Exercise details ▸
Using the data that follows, state the number of lines holding the word "Bizi", and give no other output.

[[ Input data, beginning ]]

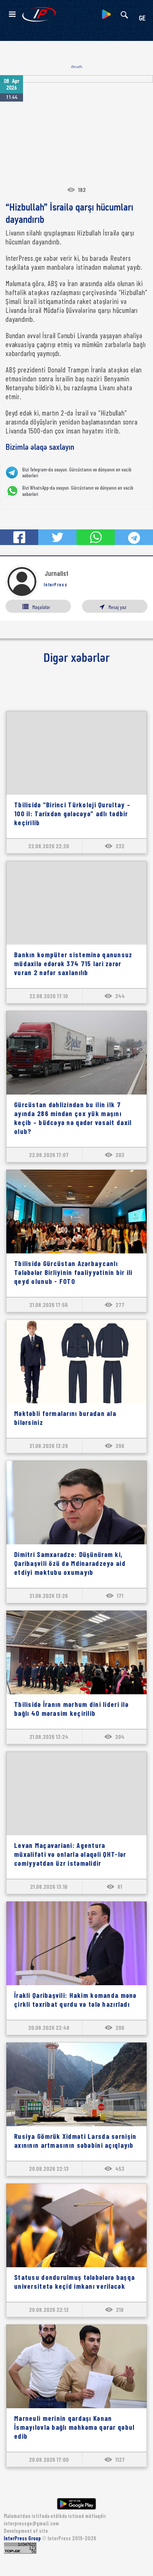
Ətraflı (76, 67)
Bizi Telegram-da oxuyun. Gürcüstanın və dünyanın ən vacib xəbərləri (76, 473)
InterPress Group (23, 2538)
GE (142, 18)
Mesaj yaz (117, 607)
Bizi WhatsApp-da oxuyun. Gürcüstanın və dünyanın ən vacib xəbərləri (77, 491)
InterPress (55, 584)
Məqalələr (41, 607)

[[ Input data, end ]]

Answer to the problem ▸
2